Voici ce qu’écrit François Ruffin sur sa page facebook – cité par Richard de Seze sur la sienne – avec quoi nous sommes d’accord :
Des produits fabriqués au Canada, en Turquie, au Japon ou au Maroc, mais considérés comme “Made in Europe” !
On vous explique la nouvelle invention de Bruxelles ![]()
La Commission européenne a dévoilé hier son projet de loi sur l’accélération industrielle.
Objectif : faire remonter l’industrie à 20 % du PIB de l’UE d’ici 2035 (contre 14 % aujourd’hui).
La grande nouveauté annoncée : l’introduction d’une préférence européenne
!
Mais seulement pour certains secteurs :
Industries lourdes décarbonées (ex : acier, aluminium)
Secteur automobile
Technologies propres (ex : batterie, photovoltaïque, éolien).
Une bonne idée sur le papier ? Oui, mais…
L’UE a décidé d’élargir la préférence européenne à des pays ne faisant pas partie de l’UE…

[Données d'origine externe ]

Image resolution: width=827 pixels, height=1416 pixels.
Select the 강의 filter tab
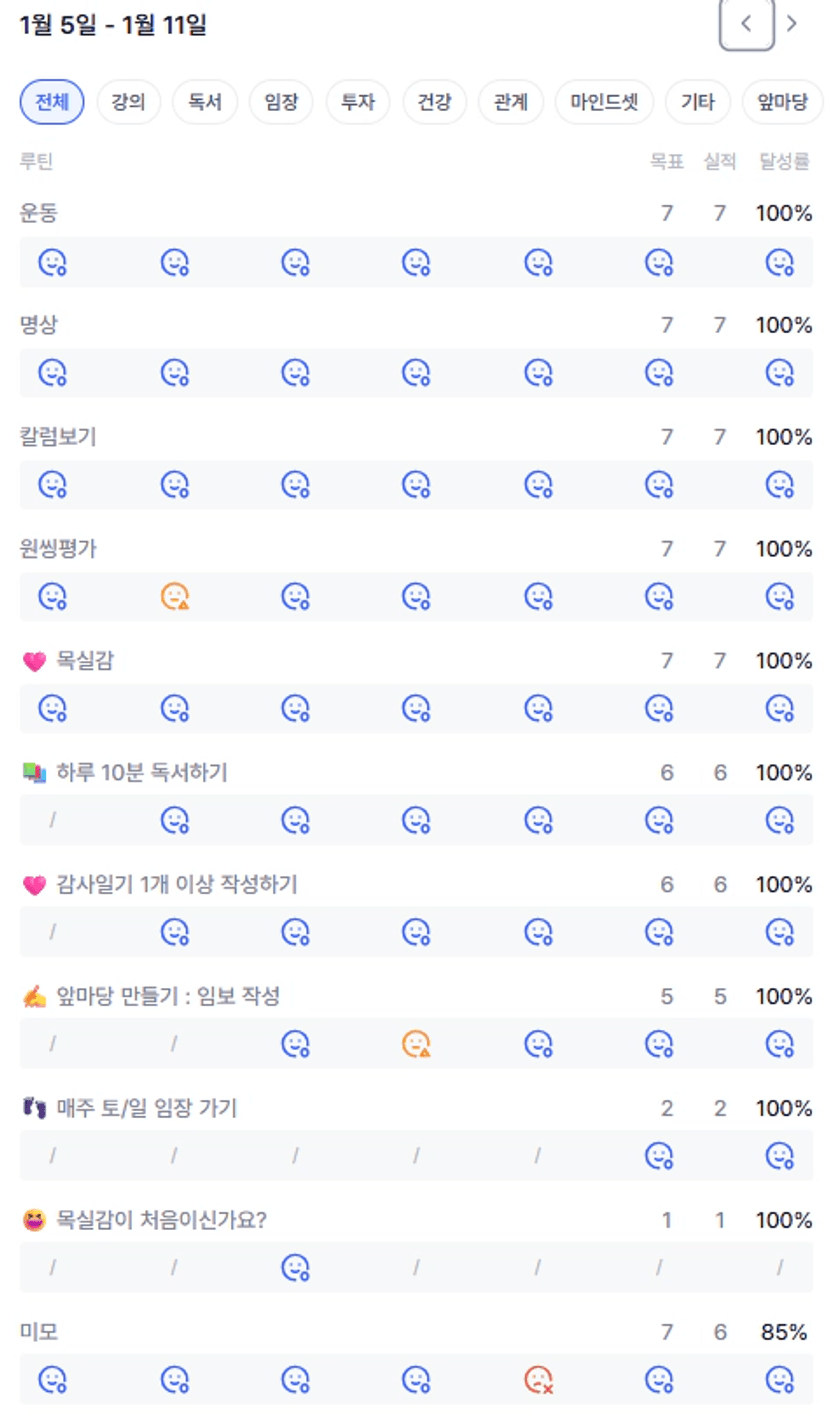[128, 102]
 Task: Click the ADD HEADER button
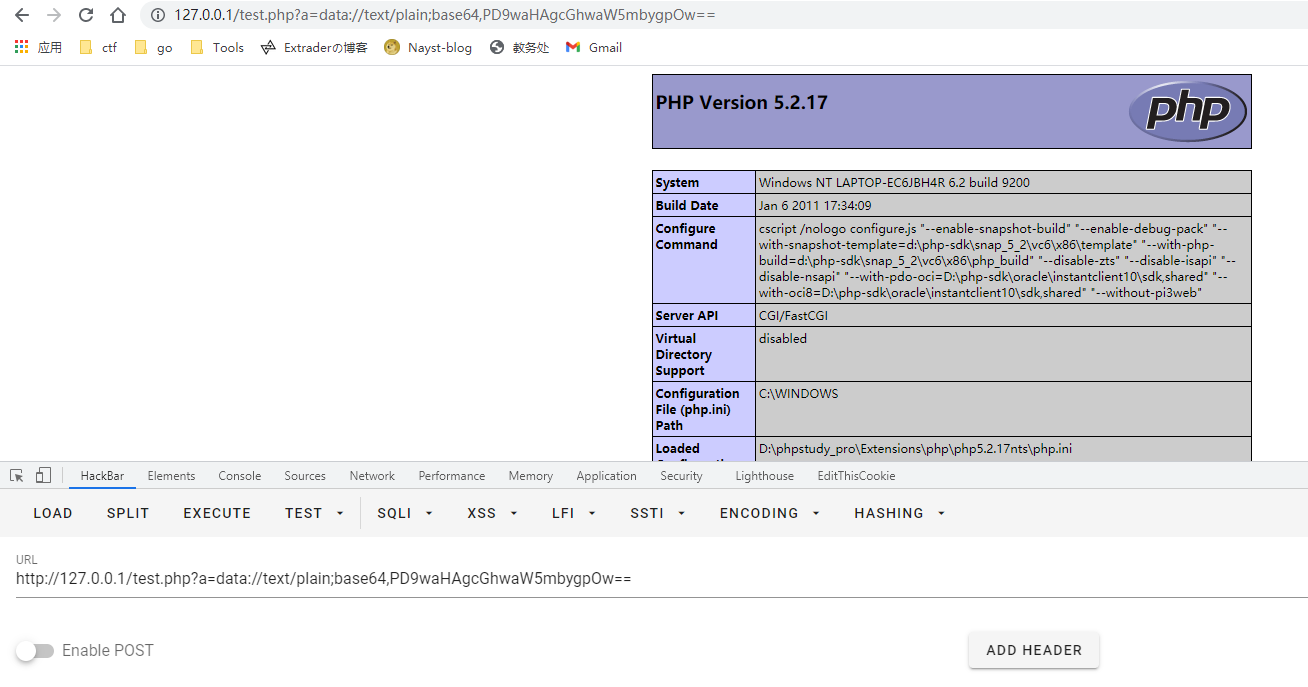(1034, 650)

En bref, des produits fabriqués hors de l’UE pourraient être considérés “Made in Europe”… On marche sur la tête !
Et la liste des pays concernés pourrait être très longue…

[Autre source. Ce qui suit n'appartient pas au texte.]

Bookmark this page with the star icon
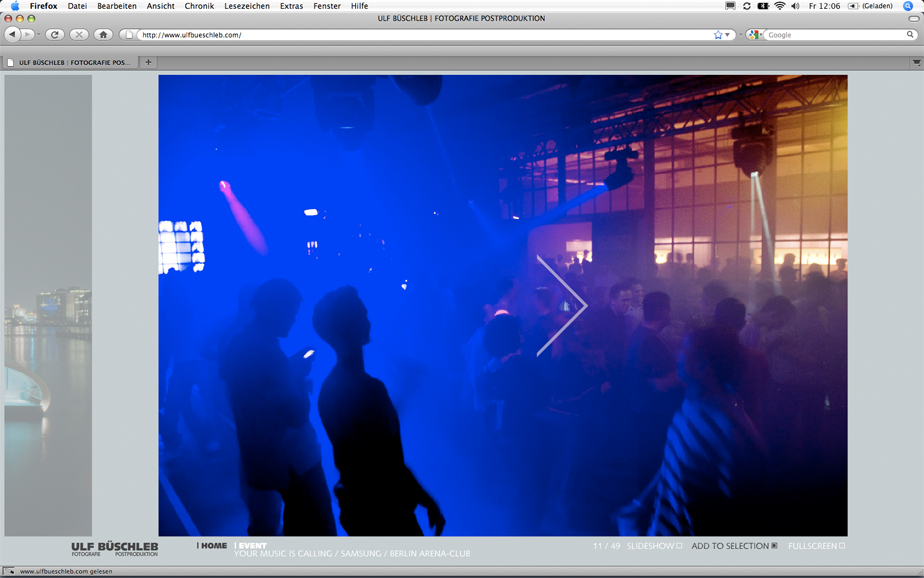The height and width of the screenshot is (578, 924). pyautogui.click(x=718, y=35)
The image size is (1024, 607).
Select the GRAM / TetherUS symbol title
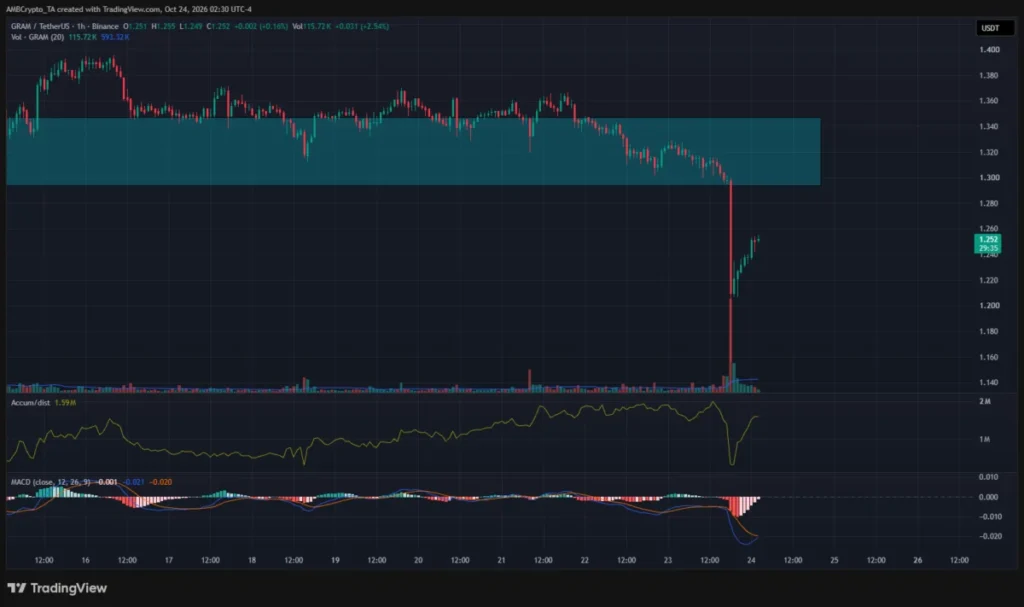click(41, 26)
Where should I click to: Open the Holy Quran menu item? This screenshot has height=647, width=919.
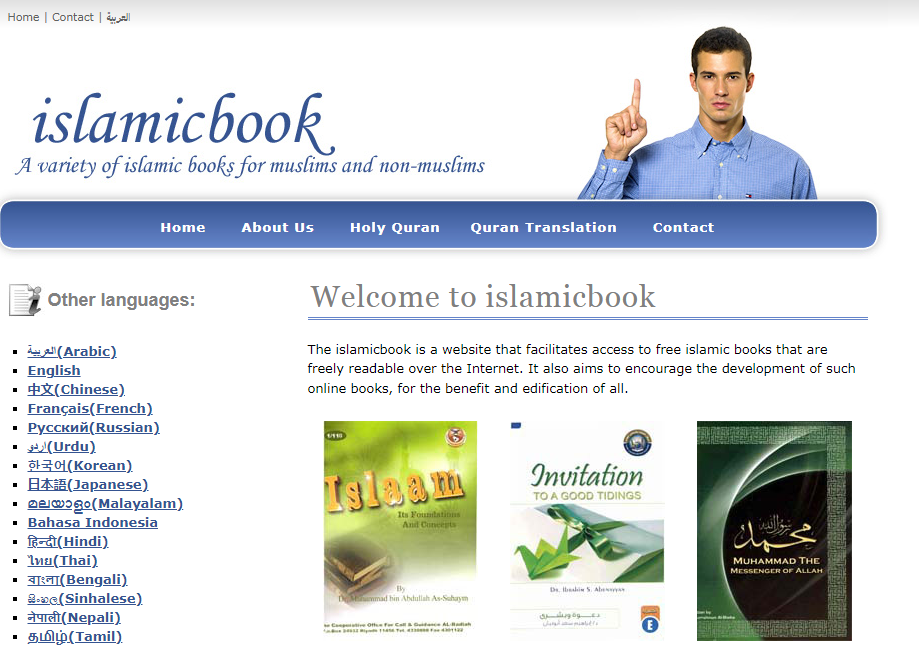tap(394, 227)
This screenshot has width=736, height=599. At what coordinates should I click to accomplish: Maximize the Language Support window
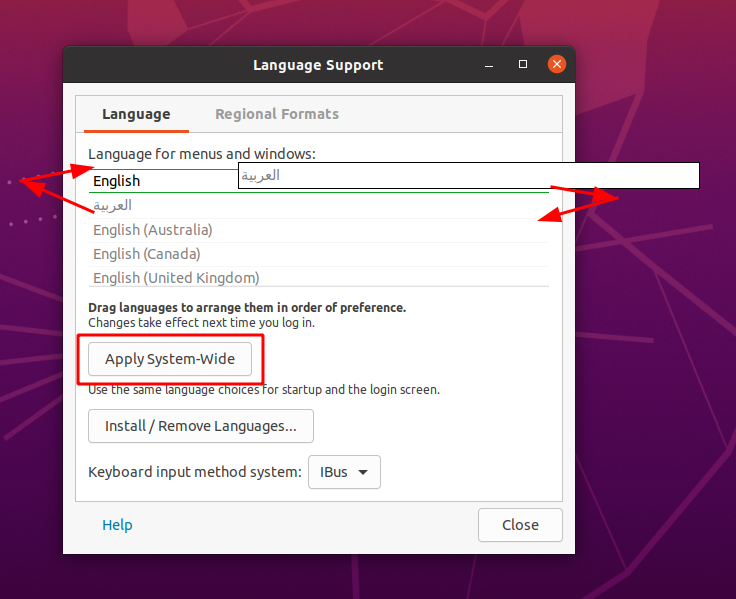[x=522, y=65]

– 80 pays avec qui l’UE dispose d’un accord de libre-échange
– 40 pays avec qui l’UE a conclu des accords en matière d’accès aux marchés publics
C’est le cas, par exemple, du Canada, de la Turquie, du Japon ou du Maroc.
Et si c’est plus cher, on importera !
Et comme si cela ne suffisait pas, la Commission a aussi posé d’autres limites à la préférence européenne.
Par exemple : si un produit “européen” est 25 % plus cher qu’un produit importé, les autorités publiques pourront choisir le produit importé !
Les 19 et 20 mars, lors du Conseil européen, les dirigeants des 27 États membres doivent débattre de ce projet de loi. Les négociations porteront principalement sur la liste des pays à inclure dans cette “préférence”.
Mais disons que les choses sont mal parties…
Stéphane Séjourné, commissaire à la stratégie industrielle et chargé du dossier, s’est félicité du projet et a affirmé qu’il s’agissait “d’un changement majeur de doctrine”.
Pourtant, il s’agit de tout sauf d’un changement de doctrine.
L’UE reste coincée dans ses dogmes du tout marché, de la compétitivité, de la flexibilité.
Elle s’obstine à rester libre-échangiste, alors que le libre-échange est mort.
La souveraineté, ils en parlent, mais ils ne sauront pas le faire.